Rechtliche Vorgaben und ihre Umsetzung in der Praxis
Bei Wanddurchdringungen zwischen Schachtwänden und Innenräumen ist eine brandschutztechnische Abschottung obligatorisch. Allerdings gibt es dabei montagetechnisch gesehen Besonderheiten zu beachten. Wie es geht, zeigt dieser Beitrag – auch bei Leichtbauwänden.
Hierzu ein Blick in die Musterbauordnung (MBO). In § 40 Leitungsanlagen, Installationsschächte und -kanäle heißt es unter Absatz 1: „Leitungen dürfen durch raumabschließende Bauteile, für die eine Feuerwiderstandfähigkeit vorgeschrieben ist, nur hindurchgeführt werden, wenn eine Brandausbreitung ausreichend lang nicht zu befürchten ist oder Vorkehrungen hiergegen getroffen sind; …“ Weitere Anforderungen nennen die Muster-Leitungsanlagen-Richtlinie (MLAR) und die Muster-Hochhaus-Richtlinie (MHHR).
In den Vorgaben werden keine Aussagen über die Materialstärken getroffen. Es wird lediglich von „raumabschließenden Bauteilen“ oder von „feuerhemmenden“ bzw. „feuerhemmenden bis feuerbeständigen“ Wänden/Decken gesprochen. Ganz im Gegensatz hierzu findet man in An- bzw. Verwendbarkeitsnachweisen aber sehr wohl Angaben über die Qualität und die Stärke der Bauteile.

◆ ◆ ◆ ◆ ◆ ◆ ◆

| AUFGABEN |
(a) Wie lautet der Abschnitt des Brandschutztexts, der mit „In den Vorgaben“ beginnt und bis einschließlich „Stärke der Bauteile.“ reicht? Gib ihn wörtlich aus.
(b) Kannst du aus den Datensätzen die Zeilen unverändert zurückgeben, beginnend mit der Zeile mit „Given: Click the localStorage text in footer“ bis einschließlich der Zeile mit „click(x=30, y=832)“?
Der Brandschutztext und die Datensätze haben nichts miteinander zu tun.

Datensätze aus einem Datenbestand:

◆ ◆ ◆ ◆ ◆ ◆ ◆

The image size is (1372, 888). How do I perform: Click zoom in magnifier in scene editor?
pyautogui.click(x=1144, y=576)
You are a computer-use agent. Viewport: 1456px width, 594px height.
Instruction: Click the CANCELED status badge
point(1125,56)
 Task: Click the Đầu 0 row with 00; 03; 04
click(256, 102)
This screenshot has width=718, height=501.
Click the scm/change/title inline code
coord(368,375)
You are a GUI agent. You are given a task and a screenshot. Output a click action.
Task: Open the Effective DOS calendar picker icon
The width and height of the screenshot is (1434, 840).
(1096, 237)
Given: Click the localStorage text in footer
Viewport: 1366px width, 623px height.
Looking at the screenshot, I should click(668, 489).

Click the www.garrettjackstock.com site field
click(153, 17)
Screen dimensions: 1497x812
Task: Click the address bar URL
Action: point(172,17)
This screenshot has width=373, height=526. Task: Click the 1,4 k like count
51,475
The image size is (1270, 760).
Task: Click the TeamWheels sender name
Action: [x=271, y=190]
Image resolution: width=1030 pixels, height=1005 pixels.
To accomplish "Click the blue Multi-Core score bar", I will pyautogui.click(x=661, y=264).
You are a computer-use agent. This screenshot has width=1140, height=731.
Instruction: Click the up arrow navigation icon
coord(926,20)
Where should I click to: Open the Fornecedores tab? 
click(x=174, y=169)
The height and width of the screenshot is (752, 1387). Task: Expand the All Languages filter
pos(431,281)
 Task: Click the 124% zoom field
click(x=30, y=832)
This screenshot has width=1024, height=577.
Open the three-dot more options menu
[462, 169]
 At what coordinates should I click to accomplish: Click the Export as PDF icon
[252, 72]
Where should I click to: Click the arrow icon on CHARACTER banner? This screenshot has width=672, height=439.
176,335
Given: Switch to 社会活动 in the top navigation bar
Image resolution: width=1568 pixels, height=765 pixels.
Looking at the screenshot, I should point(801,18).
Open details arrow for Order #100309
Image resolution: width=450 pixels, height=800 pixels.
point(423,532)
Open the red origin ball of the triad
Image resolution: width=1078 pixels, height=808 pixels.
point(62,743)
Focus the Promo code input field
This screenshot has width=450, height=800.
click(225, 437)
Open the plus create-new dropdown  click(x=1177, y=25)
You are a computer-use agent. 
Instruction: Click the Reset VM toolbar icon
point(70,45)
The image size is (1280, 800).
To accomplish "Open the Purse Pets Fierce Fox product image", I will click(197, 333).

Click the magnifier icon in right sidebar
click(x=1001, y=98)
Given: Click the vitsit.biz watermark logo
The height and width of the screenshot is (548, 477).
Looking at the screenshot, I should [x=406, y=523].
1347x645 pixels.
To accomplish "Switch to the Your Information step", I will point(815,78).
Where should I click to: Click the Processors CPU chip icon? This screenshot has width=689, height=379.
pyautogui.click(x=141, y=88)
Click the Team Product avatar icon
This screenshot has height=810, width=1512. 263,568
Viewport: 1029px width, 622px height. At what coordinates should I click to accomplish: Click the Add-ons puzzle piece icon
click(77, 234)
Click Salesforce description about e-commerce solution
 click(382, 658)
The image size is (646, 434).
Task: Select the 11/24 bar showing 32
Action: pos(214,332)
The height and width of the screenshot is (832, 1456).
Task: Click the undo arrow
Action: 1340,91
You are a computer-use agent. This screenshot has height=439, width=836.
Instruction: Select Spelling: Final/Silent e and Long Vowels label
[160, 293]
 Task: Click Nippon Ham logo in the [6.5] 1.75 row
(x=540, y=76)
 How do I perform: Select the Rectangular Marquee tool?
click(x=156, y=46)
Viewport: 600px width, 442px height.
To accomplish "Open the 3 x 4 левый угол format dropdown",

◆ ◆ ◆ ◆ ◆ ◆ ◆

| LÖSUNGEN |
(a)
In den Vorgaben werden keine Aussagen über die Materialstärken getroffen. Es wird lediglich von „raumabschließenden Bauteilen“ oder von „feuerhemmenden“ bzw. „feuerhemmenden bis feuerbeständigen“ Wänden/Decken gesprochen. Ganz im Gegensatz hierzu findet man in An- bzw. Verwendbarkeitsnachweisen aber sehr wohl Angaben über die Qualität und die Stärke der Bauteile.

(b)
Given: Click the localStorage text in footer
Viewport: 1366px width, 623px height.
Looking at the screenshot, I should click(668, 489).

Click the www.garrettjackstock.com site field
click(153, 17)
Screen dimensions: 1497x812
Task: Click the address bar URL
Action: point(172,17)
This screenshot has width=373, height=526. Task: Click the 1,4 k like count
51,475
The image size is (1270, 760).
Task: Click the TeamWheels sender name
Action: [x=271, y=190]
Image resolution: width=1030 pixels, height=1005 pixels.
To accomplish "Click the blue Multi-Core score bar", I will pyautogui.click(x=661, y=264).
You are a computer-use agent. This screenshot has width=1140, height=731.
Instruction: Click the up arrow navigation icon
coord(926,20)
Where should I click to: Open the Fornecedores tab? 
click(x=174, y=169)
The height and width of the screenshot is (752, 1387). Task: Expand the All Languages filter
pos(431,281)
 Task: Click the 124% zoom field
click(x=30, y=832)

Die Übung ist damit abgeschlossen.